Community building, communication, decision making, and volunteering are all important types of parent involvement at school. But I was surprised that no one talked about the type of involvement proven to have the greatest impact on student achievement: learning at home.
Study after study has shown that a family’s involvement in helping their child learn at home is essential to academic success (Harris & Goodall, 2008; Sheldon, 2009; Zhang, Hsu, Kwok, Benz, & Bowman-Perrott, 2011). In fact, parents’ involvement in their children’s at-home learning—through basic activities such as parent-child conversations about school, encouragement and discussion of reading, and expressions of interest in a child’s personal and academic progress—has been shown to have more than twice the effect on student test scores than parents’ education levels or a family’s socioeconomic status (SES) (Melhuish et al., 2008).
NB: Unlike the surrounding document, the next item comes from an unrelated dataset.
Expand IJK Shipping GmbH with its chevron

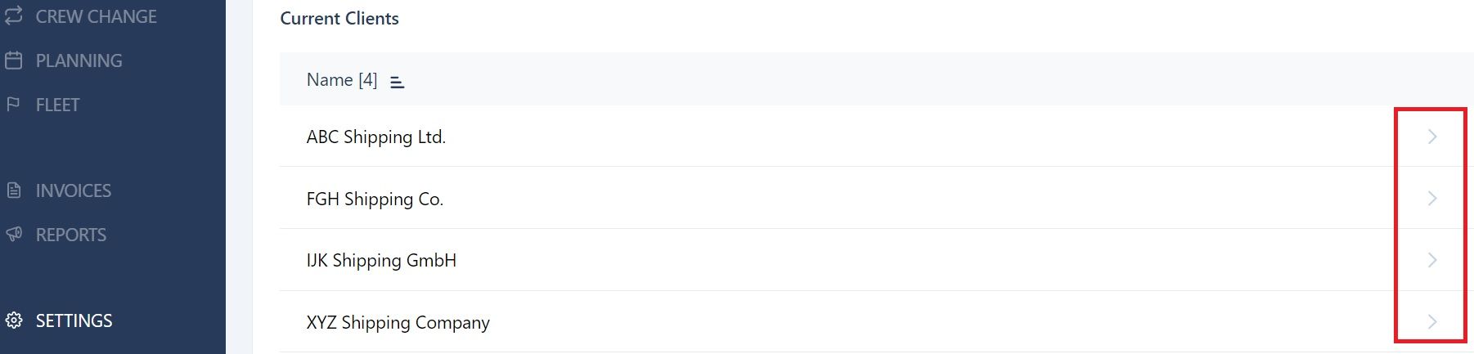[x=1432, y=260]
This finding—that parent involvement at home can have more influence on a student’s education than a family’s SES—is extremely important, because SES now accounts for one of the most significant achievement gaps between students. This gap is now nearly twice as large as the black-white achievement gap, and about equal to the gap between children with highly educated and less-educated parents.
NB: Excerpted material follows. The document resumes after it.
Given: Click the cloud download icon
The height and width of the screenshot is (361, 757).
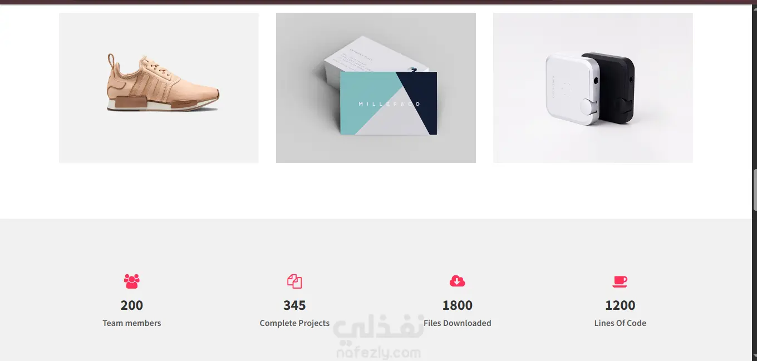Looking at the screenshot, I should click(457, 281).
Higher-SES families are investing more time and resources in their children’s learning outside of school (Reardon, 2011), while children in poverty are significantly less likely to be exposed to learning activities such as reading at home (Bradley, Corwyn, McAdoo, Garcia Coll, 2001). As a result, the achievement gap between students from rich and poor families has grown 30 to 40 percent since 1976 (Reardon, 2011).
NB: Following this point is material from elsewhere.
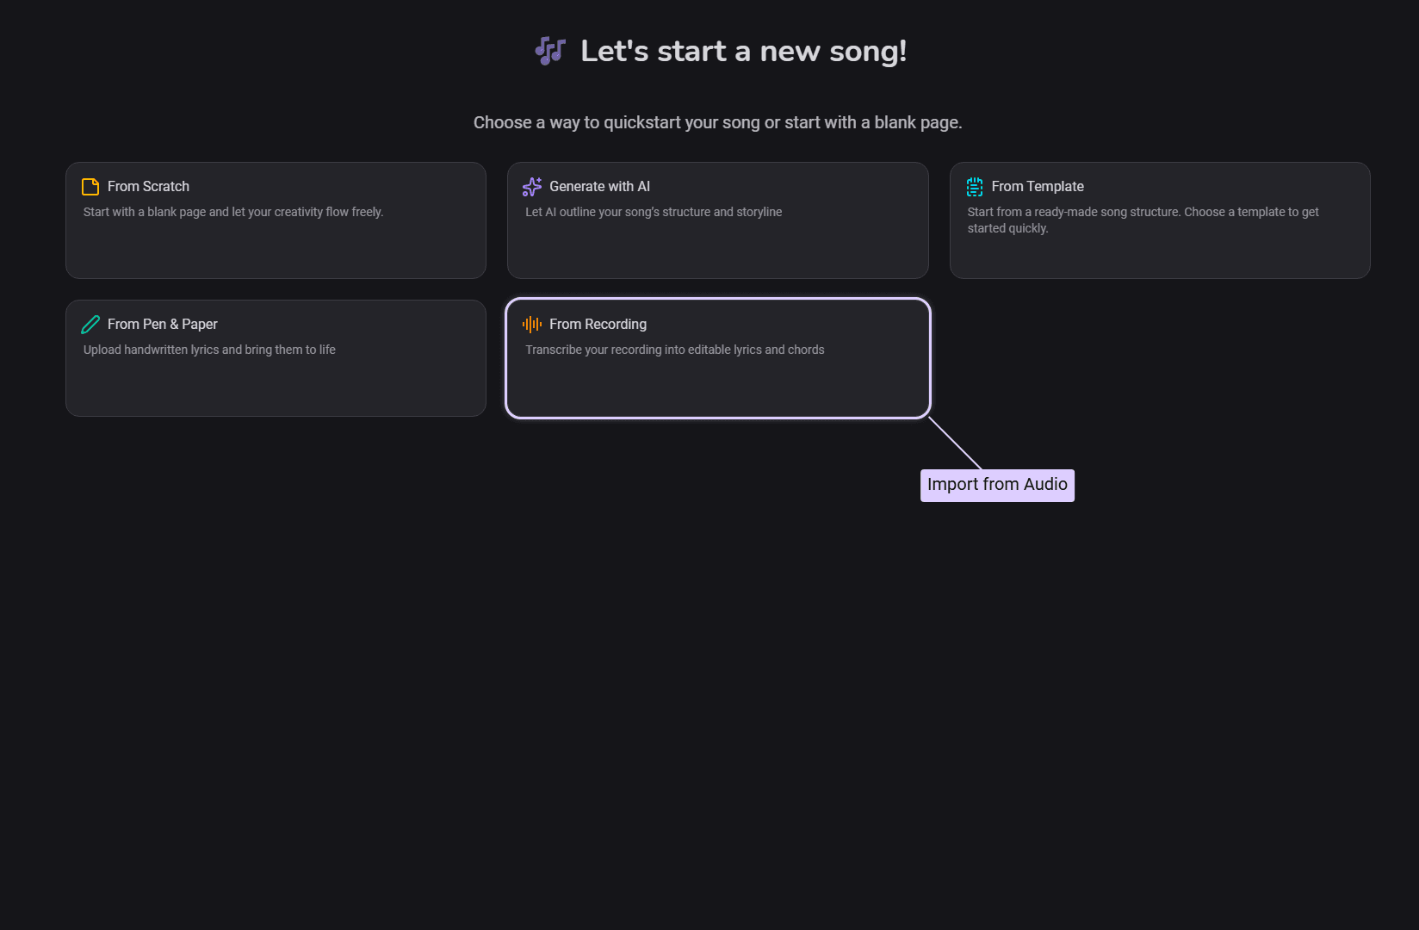Click the orange waveform icon on From Recording
This screenshot has width=1419, height=930.
click(x=531, y=325)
This discrepancy between rich and poor students paints a bleak picture for the American Dream, if low-income students are unable to climb out of poverty through education. But there is a silver lining here, and it’s those studies that show that parent involvement in learning at home can close this gap through simple activities that don’t cost money.
So in addition to their efforts to increase family involvement at school, how can schools help families to help their kids at home? The first thing schools need to do is let parents know what a huge difference their involvement at home can make. Parents who believe their involvement will make a difference are more likely to be involved (Hoover-Dempsey & Sandler, 1997).
Once parents know their involvement is essential for their child to be successful in school, they need to know how to create a home environment that fosters this success.
Text messages are currently one of the most effective ways to reach families across the economic spectrum. Although there is still a socioeconomic divide in internet access and email use, with wealthier Americans more likely to be online (Anderson & Perrin, 2016), nearly 100 percent of American parents with school-age children own a mobile phone (Pew Research Center, 2017). Studies have already demonstrated the effectiveness of text messages as a means of boosting parent involvement by providing educational activities they can do with their child at home (Hurwitz, Lauricella, Hanson, Raden, & Wartella, 2015; York & Loeb, 2015).
Obviously, the home learning environment isn’t the only factor in student achievement. The administrators and faculty I talked to are all using every tool they can find to help their students succeed. But to give students the best possible chance at success, parents have to be more than helpers—they need to be full partners in their child’s learning, with educational tool boxes of their own.